The PCR conditions for each cycle were: (1) denaturation at 96°C for 30 s, (2) annealing at 60°C for 2 s, and (3) extension at 72°C for 45 s. RT-PCR products were separated using 5% non-denaturing polyacrylamide gel electrophoresis, stained with SYBR Green I (Molecular Probes), and visualized using a Gel Logic 200 Imaging System (Kodak).

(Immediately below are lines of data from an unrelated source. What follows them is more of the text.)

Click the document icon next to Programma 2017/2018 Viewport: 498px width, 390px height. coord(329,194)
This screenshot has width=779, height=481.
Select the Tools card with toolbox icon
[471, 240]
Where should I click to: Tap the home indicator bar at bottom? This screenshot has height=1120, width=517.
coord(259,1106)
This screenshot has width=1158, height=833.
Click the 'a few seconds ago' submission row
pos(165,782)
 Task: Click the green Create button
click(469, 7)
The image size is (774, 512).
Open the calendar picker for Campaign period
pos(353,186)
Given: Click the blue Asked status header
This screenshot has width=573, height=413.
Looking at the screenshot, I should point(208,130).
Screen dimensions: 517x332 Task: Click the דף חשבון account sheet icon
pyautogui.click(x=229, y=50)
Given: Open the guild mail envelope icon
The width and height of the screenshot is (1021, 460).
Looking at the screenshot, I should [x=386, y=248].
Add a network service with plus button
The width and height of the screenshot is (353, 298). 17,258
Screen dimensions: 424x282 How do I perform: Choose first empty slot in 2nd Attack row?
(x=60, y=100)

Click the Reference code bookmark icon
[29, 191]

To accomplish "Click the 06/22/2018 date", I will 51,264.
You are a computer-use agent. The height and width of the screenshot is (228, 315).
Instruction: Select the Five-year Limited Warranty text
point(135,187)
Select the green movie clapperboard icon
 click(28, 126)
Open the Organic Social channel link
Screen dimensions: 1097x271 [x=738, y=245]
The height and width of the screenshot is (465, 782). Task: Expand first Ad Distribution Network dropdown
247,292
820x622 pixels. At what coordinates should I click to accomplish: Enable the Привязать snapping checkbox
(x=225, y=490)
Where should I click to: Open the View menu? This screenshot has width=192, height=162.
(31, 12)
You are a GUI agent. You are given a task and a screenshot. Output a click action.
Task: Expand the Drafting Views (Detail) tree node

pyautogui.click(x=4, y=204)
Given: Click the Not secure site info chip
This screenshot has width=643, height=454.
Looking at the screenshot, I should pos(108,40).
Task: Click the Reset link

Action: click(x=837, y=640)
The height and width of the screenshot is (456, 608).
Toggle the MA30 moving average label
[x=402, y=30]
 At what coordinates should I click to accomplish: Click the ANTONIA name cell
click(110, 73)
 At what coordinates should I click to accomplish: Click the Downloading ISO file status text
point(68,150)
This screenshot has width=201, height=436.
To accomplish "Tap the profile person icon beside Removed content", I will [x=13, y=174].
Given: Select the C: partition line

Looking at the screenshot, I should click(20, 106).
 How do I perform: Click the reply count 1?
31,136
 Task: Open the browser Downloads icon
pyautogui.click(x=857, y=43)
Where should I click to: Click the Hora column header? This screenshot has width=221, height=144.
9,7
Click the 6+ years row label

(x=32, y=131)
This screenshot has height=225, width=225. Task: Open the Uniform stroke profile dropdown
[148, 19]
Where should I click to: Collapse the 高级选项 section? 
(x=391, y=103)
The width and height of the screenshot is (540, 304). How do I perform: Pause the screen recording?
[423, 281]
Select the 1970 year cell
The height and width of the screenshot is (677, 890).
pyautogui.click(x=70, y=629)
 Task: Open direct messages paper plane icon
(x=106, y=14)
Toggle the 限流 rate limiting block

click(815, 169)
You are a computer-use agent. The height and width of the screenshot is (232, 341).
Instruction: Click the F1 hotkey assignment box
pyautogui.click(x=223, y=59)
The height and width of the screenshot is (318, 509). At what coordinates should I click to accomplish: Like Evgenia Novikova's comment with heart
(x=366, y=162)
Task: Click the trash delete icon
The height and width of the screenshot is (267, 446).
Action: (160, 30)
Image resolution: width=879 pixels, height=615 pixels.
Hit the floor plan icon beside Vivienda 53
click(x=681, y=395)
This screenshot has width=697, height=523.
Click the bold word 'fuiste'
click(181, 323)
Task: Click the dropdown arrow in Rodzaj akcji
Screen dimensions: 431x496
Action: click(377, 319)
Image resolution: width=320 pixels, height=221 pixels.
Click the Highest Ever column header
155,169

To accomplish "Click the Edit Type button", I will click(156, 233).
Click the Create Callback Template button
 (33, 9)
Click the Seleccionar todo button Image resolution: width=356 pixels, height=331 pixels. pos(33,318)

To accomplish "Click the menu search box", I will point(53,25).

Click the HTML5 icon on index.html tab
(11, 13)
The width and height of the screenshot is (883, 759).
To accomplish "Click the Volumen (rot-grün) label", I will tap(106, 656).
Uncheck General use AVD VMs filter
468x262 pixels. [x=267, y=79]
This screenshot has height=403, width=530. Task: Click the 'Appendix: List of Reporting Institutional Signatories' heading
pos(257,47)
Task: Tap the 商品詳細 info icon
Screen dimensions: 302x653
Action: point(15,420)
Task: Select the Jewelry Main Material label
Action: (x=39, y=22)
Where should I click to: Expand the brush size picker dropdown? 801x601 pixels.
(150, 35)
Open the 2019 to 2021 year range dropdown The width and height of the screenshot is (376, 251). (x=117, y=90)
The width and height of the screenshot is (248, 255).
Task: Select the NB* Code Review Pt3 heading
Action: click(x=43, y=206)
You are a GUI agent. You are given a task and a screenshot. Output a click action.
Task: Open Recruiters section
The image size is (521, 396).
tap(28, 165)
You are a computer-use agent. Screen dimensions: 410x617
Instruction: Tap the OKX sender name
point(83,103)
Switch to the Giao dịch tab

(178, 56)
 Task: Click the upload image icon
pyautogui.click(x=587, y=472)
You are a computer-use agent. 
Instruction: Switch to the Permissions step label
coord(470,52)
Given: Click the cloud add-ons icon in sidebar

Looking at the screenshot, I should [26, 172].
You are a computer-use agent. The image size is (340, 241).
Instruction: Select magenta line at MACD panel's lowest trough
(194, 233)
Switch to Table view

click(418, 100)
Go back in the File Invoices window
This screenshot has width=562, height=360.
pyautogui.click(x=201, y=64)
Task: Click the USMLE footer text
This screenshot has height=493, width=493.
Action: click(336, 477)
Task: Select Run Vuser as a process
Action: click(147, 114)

Immunocytochemical Analysis
Differentiated ES cells were fixed in 4% paraformaldehyde in phosphate-buffered saline (PBS) for 30 min at room temperature, permeabilized with 0.1% Triton-X100 (Nacalai Tesque) in PBS, blocked with 20% Blocking One (Nacalai Tesque), and then incubated with a diluted antibody in 20% Blocking One in PBST (0.1% Tween-20 in PBS) for 16 h at 4°C. After washing with PBST, cells were incubated with a secondary antibody and 6-diamidino-2-phenylindole (DAPI) (Roche Diagnostics) in PBST for 2 h. The following antibodies were used as primary antibodies: rabbit anti-AFP (A0008, Dako), rat anti-mouse Cer1 (MAB1986, R&D Systems, Inc), goat anti-mouse Cer1 (AF1986, R&D Systems, Inc), mouse anti-human CER1 (MAB1075, R&D Systems, Inc), goat anti-human CER1 (AF1075, R&D Systems, Inc), rabbit anti-Foxa2 (70–633, Millipore), goat anti-T (AFP2085, R&D Systems, Inc), and Alexa 488-,568 or 633-conjugated secondary antibodies (Molecular Probes).
Flow Cytometry Analysis
Cells were dissociated with a cell dissociation buffer (Invitrogen), adjusted to 1 × 106 cells/50 µl, and stained with their corresponding antibodies. The following antibodies were used: biotin- or Alexa 488-conjugated anti-E-cadherin monoclonal antibody (mAb) ECCD2, and biotin- or phycoerythrin (PE)-conjugated anti-CXCR4 mAb 2B11 (BD Pharmingen). The stained cells were analyzed using a FACS Canto (BD Pharmingen). Data were recorded using the BD FACSDiva Software program (BD Pharmingen) and analyzed using the Flowjo program (Tree Star).
Western Blot Analysis
Cells and supernatants were lysed in a sample buffer (50 mM Tris-HCl [pH 6.8], 5% glycerol, and 1% SDS (sodium dodecyl sulfate) and boiled for 3 min at 95°C. The samples were separated on SDS-PAGE, transferred onto a PVDF membrane (Immobilon; Millipore, Bedford, MA) and detected with a goat anti-mouse Cer1 or goat anti-human CER1 antibody. Horseradish peroxidase-conjugated (Santa Cruz Biotechnology) antibodies were used as secondary antibodies (at 1∶20,000 dilution). The chemiluminescent signals were detected with ECL Plus (GE Healthcare) and scanned by ImageQuant LAS 4000 (GE Healthcare).
Immunoprecipitation
The culture supernatants were incubated with a binding buffer (50 mM KCl, 5 mM MgCl2, 1 mM EDTA, 20 mM Tris-HCl, pH 8.0, and 0.1% Triton X-100), prewashed protein G-Sepharose beads (GE Healthcare), and goat anti-mouse Cer1 or goat anti-human CER1 antibody at 4°C for 16 h. Then, the precipitated proteins were subjected to western blot analysis.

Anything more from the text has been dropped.